O valor do CNPq para o desenvolvimento da universidade como centro de pesquisa no Brasil não precisa de apresentação. O CBPF que foi construído do zero absoluto tornou-se um dos mais importantes centros de física do país e sua atuação junto a Faculdade Nacional de Filosofia (onde Lattes efetivou-se professor titular) formou Jorge André Swieca, Herch Moysés Nussenzveig, Mario Novello, Nicim Zagury, Sérgio Joffily e de maior interação com Lattes, Elisa Frota-Pessoa. O centro iniciou cooperações internacionais (Brasil-Japão e o Centro Latino Americano de Física, CBPF-CERN, CBPF-Fermilab, Projeto Pierre Auger, e tantos outros), atraiu ao Brasil pesquisadores estrangeiros como Guido Beck, Juan J. Giambiagi, Bert Schröer, Occhialini; e alojou grandes pesquisadores nacionais como Jayme Tiomno, Schenberg, Constantino Tsallis e A. M. Ozório de Almeida.

Em 1948, Lattes recebeu o título de doutor honoris causa pelo Instituto de Física da USP. Em 1955 foi convidado para trabalhar na Universidade de Chicago para assumir o grupo deixado pelo falecido Enrico Fermi, o que recusou.

Em 1967, recebeu convite que aceitou para tornar-se professor titular da então em criação Unicamp, participando assim da fundação do Instituto de Física “Gleb Wataghin” (em homenagem ao mestre), onde estabeleceu o grupo de altas energias e o laboratório de raios cósmicos. Mais uma vez, Lattes atuou pela criação de um centro de pesquisa, cujo valor nacional e internacional é bem conhecido.

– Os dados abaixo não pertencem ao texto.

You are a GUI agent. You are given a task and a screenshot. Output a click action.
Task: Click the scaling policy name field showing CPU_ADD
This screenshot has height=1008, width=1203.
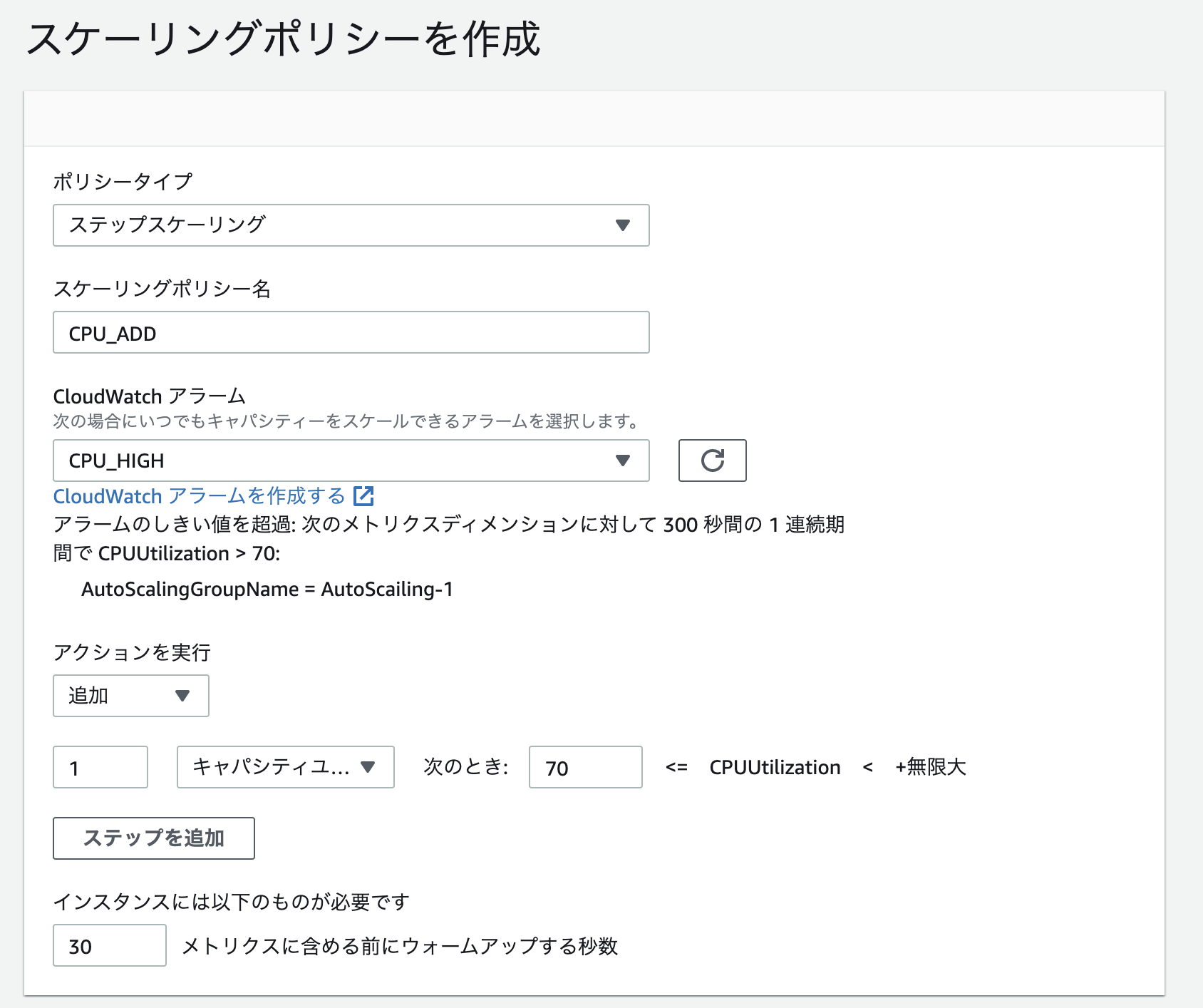pyautogui.click(x=351, y=332)
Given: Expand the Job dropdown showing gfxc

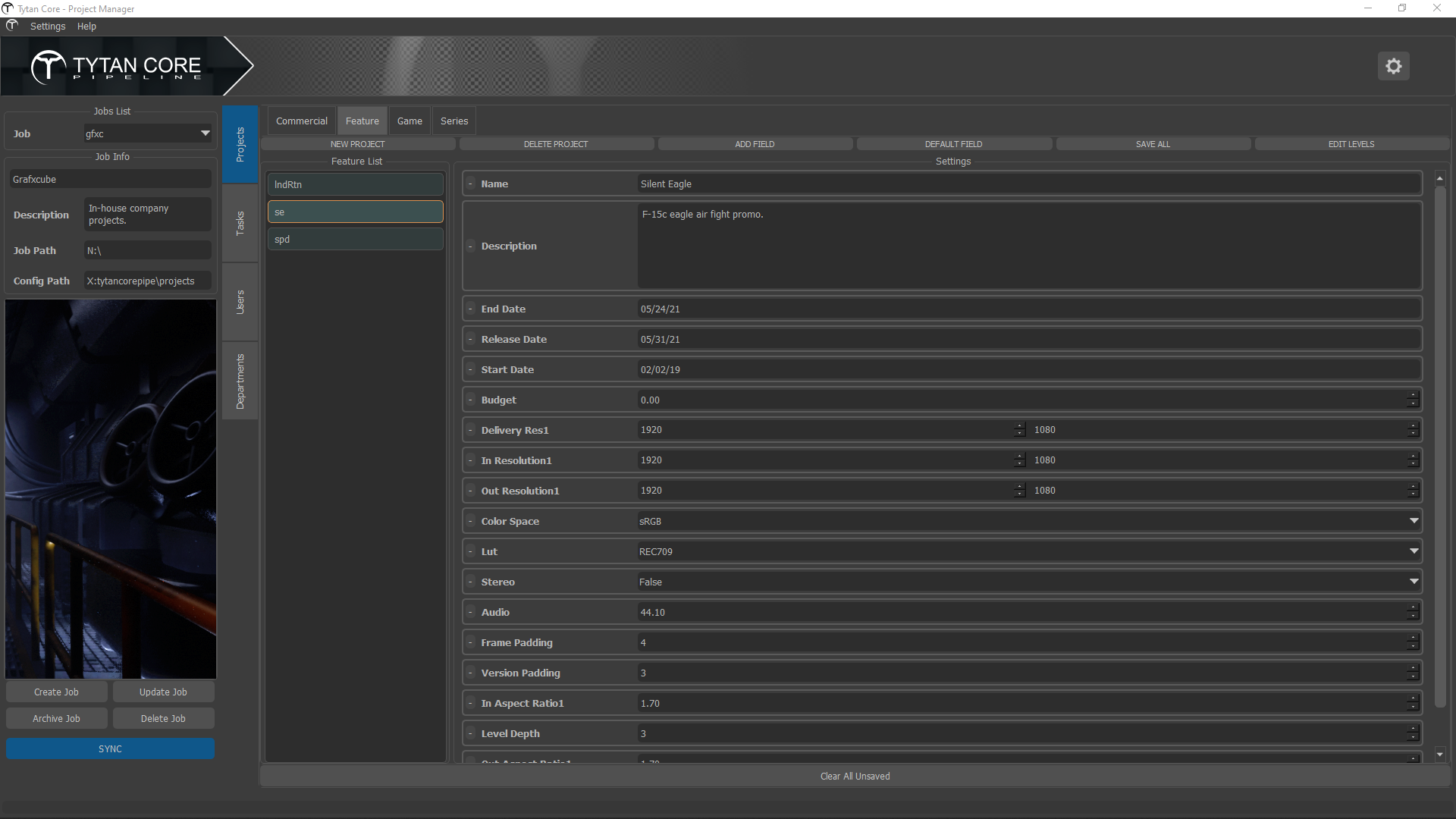Looking at the screenshot, I should (205, 133).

Após aposentar-se na Unicamp, ainda colaborou com a criação de um grupo de pesquisa em Física em Mato Grosso do Sul.

Lattes manteve intensa produção científica até a década de 90. Estabeleceu em Chacaltaya um laboratório de raios cósmicos o qual foi apoiado pelo CBPF, pelo Japão e também pela universidade local Universidad Mayor de San Adrés. Neste laboratório, formou pessoas que hoje integram centros experimentais no Brasil e no exterior, dos quais destacou-se Roberto Salmeron (que depois foi para o CERN e atualmente é emérito da École Polythecnique de Paris). Dos trabalhos que realizou lá, destacou-se estudos da interação hadrônica [10] que culminaram com a descoberta das chamadas “bolas de fogo” na produção múltipla de píons.

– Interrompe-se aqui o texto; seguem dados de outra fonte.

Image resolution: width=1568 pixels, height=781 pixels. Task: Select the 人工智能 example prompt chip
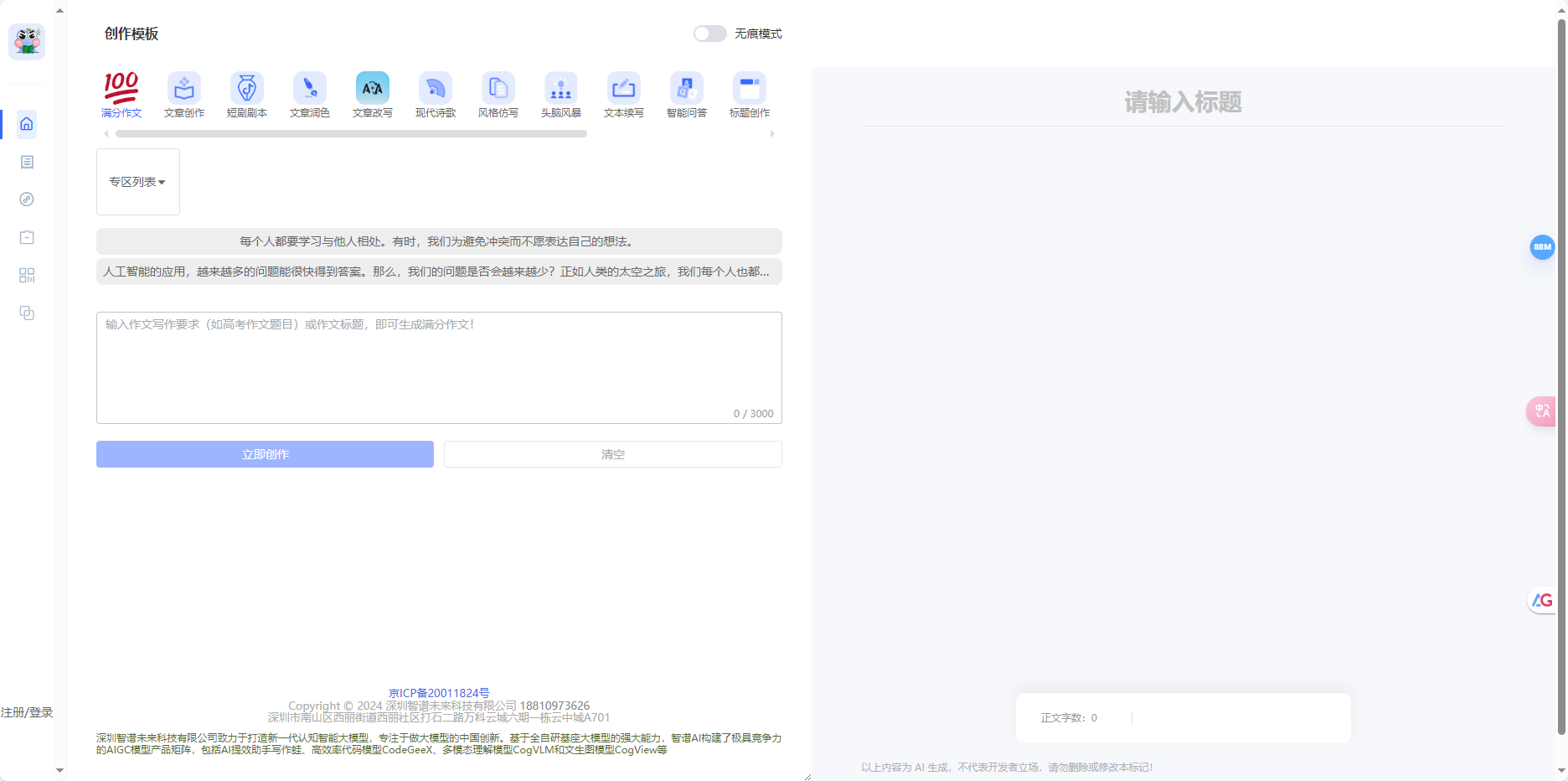[438, 272]
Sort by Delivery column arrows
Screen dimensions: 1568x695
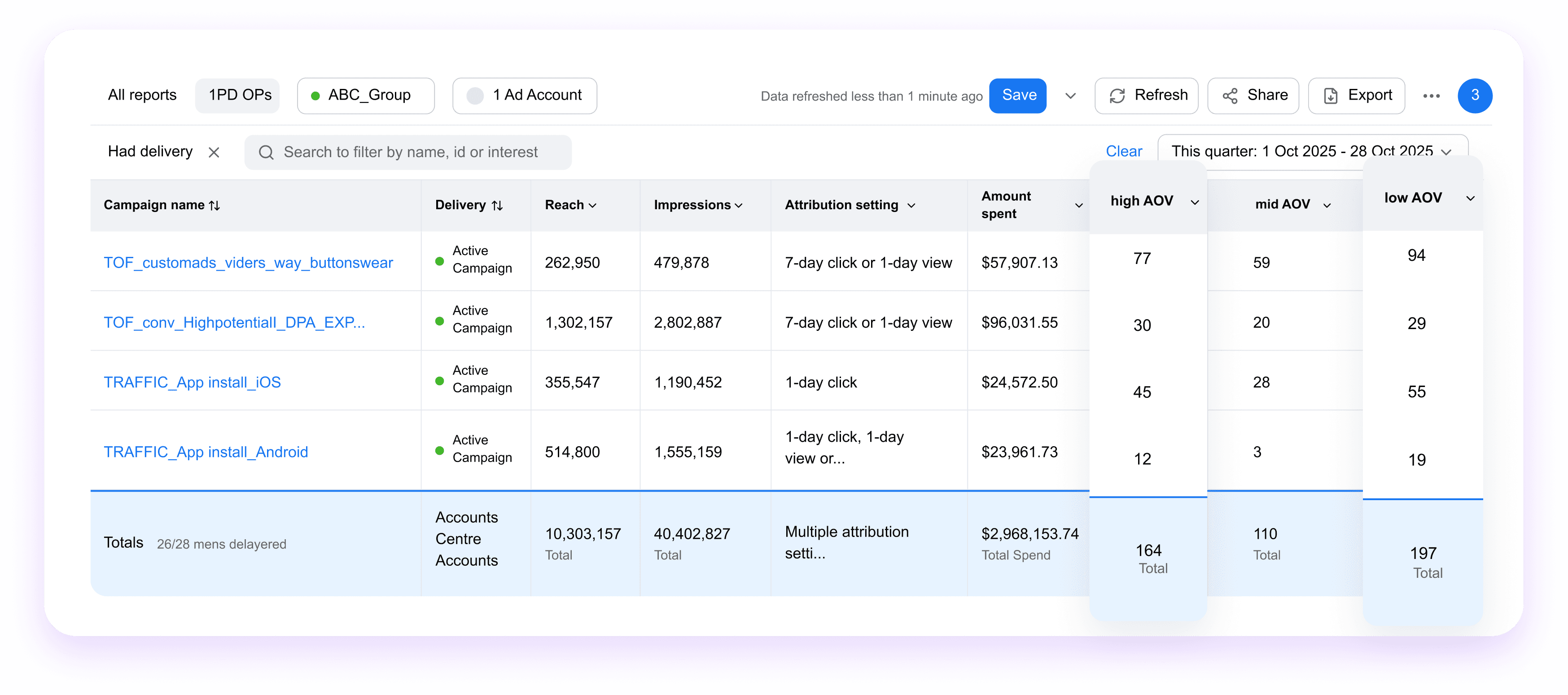[x=497, y=205]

Lattes tornou-se emérito da UFRJ, CBPF e Unicamp, e morou em Campinas até falecer em março de 2005, aos 80 anos. Entre os prêmios que recebeu, incluem-se: Ernesto Fonseca Costa (CNPq, 1953), Einstein (Acad. Bras. de Ciências, 1950), Bernardo Houssay (Organização dos Estados Americanos, 1978) e o Prêmio de Física da Academia de Ciências do Terceiro Mundo (1988).


Notas e referências
  1. Lattes, C. G. M., Schönberg, M. Schützer, W. Anais Acad. Bras. de Ciências 19, 13 (1947).
  2. Anderson, C., Neddermeyer, S. Phys. Rev. 50, 263 (1936).
  3. Occhialini, G. P. S., Powell, C. F. Nature 159, 186 (1947).
  4. Perkins, D. H. Nature 159, 126 (1947).
  5. Lattes, C. M. G., Muirhead, H., Occhialini, G. P. S., Powell, C. F. Nature 159, 694 (1947).
  6. Lattes, C. M. G., Fowler, P., Cüer, P. Nature 159, 301 (1947).
  7. Na classificação contemporânea, o μ é um lépton (da mesma natureza que o elétron), e não um méson, termo reservado para partículas formadas por um par quark-antiquark, das quais o π é um exemplo (e o mais leve). Naquela época, “méson” queria dizer mais pesado que o elétron, porém mais leve que o próton.
  8. Lattes, C. M. G., Occhialini, G. P. S., Powell, C. F. Nature 160, 453 (1947); Nature 160, 486 (1947); Proc. Roy. Soc. 61, 173 (1948).
  9. Lattes, C. M. G.. Fujimoto, Y., Hasegawa, S. Phys. Rep. 65, 152 (1980).